▶ [Required task]
Copy the records word for word, from the first line through the line that contains "Noticias y Anuncios (111, 838)".

▶ [Record excerpts]

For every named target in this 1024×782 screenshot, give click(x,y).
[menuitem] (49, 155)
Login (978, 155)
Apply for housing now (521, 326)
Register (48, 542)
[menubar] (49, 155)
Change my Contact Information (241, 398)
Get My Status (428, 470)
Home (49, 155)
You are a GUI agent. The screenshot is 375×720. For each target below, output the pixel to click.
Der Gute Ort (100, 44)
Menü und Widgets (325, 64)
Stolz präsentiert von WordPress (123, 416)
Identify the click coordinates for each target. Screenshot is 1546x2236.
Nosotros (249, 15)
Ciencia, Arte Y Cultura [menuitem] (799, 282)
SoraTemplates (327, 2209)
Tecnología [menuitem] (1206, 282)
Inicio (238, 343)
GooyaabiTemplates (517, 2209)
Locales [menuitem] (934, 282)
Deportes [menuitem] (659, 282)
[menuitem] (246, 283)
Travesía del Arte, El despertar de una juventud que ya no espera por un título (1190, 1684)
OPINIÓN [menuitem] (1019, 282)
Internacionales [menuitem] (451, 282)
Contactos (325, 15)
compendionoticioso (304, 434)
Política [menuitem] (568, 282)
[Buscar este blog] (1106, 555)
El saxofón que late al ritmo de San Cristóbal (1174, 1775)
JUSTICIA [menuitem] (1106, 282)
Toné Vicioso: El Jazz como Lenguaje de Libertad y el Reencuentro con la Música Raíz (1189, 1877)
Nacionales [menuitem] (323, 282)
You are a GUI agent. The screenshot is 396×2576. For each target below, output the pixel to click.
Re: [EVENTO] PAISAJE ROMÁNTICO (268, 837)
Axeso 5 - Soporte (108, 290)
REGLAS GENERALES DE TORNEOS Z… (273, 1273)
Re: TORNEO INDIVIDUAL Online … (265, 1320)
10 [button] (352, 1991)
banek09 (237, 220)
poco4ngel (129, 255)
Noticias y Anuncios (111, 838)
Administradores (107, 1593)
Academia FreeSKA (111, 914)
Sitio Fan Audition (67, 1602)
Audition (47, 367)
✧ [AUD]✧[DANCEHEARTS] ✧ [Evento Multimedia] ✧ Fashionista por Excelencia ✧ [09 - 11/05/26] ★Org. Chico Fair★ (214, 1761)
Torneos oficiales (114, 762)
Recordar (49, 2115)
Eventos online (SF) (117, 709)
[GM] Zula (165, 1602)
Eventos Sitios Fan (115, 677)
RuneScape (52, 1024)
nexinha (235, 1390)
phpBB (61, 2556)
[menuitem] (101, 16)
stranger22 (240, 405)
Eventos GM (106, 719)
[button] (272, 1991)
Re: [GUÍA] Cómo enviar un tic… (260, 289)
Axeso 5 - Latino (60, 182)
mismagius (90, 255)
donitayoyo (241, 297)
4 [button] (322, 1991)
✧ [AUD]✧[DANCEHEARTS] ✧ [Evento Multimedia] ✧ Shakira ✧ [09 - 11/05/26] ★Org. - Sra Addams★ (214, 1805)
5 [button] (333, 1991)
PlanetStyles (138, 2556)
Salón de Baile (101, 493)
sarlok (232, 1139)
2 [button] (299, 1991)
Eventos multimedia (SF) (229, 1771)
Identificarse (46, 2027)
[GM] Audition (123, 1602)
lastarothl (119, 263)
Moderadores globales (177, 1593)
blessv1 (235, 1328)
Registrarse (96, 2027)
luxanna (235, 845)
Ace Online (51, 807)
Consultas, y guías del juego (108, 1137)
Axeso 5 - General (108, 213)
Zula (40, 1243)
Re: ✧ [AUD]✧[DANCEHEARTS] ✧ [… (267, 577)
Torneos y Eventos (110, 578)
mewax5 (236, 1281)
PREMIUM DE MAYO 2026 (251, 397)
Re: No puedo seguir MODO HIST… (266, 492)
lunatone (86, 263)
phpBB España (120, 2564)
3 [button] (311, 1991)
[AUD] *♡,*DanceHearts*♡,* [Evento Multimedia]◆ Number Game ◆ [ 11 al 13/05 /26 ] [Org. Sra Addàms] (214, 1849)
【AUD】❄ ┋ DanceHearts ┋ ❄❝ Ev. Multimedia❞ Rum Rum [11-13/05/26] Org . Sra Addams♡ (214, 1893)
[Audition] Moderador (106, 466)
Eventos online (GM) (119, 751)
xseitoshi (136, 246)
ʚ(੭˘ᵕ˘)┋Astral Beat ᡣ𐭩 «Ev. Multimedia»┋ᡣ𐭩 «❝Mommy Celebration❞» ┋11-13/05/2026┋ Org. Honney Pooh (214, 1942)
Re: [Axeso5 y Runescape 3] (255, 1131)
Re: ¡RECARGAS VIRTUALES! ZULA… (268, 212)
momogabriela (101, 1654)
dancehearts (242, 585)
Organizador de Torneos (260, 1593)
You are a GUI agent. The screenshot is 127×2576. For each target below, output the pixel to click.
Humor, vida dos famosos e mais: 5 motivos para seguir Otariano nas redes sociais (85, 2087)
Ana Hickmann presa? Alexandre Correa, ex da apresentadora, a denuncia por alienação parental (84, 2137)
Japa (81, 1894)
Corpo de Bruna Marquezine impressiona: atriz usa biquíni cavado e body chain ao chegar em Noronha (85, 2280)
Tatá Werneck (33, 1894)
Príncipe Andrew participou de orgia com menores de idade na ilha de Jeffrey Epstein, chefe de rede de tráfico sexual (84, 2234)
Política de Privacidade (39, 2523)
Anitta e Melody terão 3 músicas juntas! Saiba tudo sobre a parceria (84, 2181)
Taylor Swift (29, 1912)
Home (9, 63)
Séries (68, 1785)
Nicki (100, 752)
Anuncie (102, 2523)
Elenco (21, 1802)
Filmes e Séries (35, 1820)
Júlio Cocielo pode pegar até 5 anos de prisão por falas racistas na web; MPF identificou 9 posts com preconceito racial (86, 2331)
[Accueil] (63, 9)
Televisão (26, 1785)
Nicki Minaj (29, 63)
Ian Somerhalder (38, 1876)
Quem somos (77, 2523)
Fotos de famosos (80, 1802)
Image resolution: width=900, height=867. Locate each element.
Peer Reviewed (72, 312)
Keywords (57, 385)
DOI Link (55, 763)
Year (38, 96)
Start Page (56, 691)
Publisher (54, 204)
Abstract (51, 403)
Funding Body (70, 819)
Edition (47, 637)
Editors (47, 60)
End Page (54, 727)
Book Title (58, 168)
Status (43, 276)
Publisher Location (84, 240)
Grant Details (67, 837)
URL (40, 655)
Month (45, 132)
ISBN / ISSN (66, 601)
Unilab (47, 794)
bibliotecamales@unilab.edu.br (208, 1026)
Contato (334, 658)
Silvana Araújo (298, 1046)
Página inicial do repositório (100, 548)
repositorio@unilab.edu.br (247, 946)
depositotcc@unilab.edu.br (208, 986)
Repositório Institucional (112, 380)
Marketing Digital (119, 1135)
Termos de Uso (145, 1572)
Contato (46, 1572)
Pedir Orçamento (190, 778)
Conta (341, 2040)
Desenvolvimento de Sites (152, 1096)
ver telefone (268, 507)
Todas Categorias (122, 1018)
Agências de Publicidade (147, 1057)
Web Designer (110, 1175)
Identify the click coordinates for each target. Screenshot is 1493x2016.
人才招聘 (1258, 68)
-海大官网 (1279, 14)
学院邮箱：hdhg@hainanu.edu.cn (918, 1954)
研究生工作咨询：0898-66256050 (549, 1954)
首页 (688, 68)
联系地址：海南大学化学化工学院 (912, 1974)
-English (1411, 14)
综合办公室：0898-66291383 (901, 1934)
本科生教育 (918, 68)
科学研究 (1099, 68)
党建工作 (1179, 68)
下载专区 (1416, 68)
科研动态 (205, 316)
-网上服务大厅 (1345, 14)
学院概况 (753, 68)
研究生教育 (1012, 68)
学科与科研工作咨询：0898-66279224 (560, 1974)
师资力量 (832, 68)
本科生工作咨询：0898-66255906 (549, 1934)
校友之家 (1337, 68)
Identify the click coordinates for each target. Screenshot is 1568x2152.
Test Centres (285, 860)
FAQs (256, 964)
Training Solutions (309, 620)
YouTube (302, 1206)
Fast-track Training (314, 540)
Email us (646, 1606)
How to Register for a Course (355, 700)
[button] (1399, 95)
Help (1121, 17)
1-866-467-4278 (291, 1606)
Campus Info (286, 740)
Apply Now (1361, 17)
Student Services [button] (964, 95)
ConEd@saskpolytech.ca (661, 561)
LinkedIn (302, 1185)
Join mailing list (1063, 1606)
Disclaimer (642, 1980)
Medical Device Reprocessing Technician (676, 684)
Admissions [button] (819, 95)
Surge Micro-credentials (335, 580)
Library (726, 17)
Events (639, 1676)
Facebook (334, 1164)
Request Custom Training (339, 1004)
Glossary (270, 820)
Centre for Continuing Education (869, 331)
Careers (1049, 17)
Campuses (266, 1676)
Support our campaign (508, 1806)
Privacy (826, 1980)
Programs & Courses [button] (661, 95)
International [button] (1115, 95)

▶ [Written solution]
For every named target in this 1024×782 screenshot, give click(x,y).
[menuitem] (49, 155)
Login (978, 155)
Apply for housing now (521, 326)
Register (48, 542)
[menubar] (49, 155)
Change my Contact Information (241, 398)
Get My Status (428, 470)
Home (49, 155)
You are a GUI agent. The screenshot is 375×720. For each target below, output the pixel to click.
Der Gute Ort (100, 44)
Menü und Widgets (325, 64)
Stolz präsentiert von WordPress (123, 416)
Identify the click coordinates for each target. Screenshot is 1546x2236.
Nosotros (249, 15)
Ciencia, Arte Y Cultura [menuitem] (799, 282)
SoraTemplates (327, 2209)
Tecnología [menuitem] (1206, 282)
Inicio (238, 343)
GooyaabiTemplates (517, 2209)
Locales [menuitem] (934, 282)
Deportes [menuitem] (659, 282)
[menuitem] (246, 283)
Travesía del Arte, El despertar de una juventud que ya no espera por un título (1190, 1684)
OPINIÓN [menuitem] (1019, 282)
Internacionales [menuitem] (451, 282)
Contactos (325, 15)
compendionoticioso (304, 434)
Política [menuitem] (568, 282)
[Buscar este blog] (1106, 555)
El saxofón que late al ritmo de San Cristóbal (1174, 1775)
JUSTICIA [menuitem] (1106, 282)
Toné Vicioso: El Jazz como Lenguaje de Libertad y el Reencuentro con la Música Raíz (1189, 1877)
Nacionales [menuitem] (323, 282)
You are a GUI agent. The screenshot is 396×2576. For each target below, output the pixel to click.
Re: [EVENTO] PAISAJE ROMÁNTICO (268, 837)
Axeso 5 - Soporte (108, 290)
REGLAS GENERALES DE TORNEOS Z… (273, 1273)
Re: TORNEO INDIVIDUAL Online … (265, 1320)
10 [button] (352, 1991)
banek09 (237, 220)
poco4ngel (129, 255)
Noticias y Anuncios (111, 838)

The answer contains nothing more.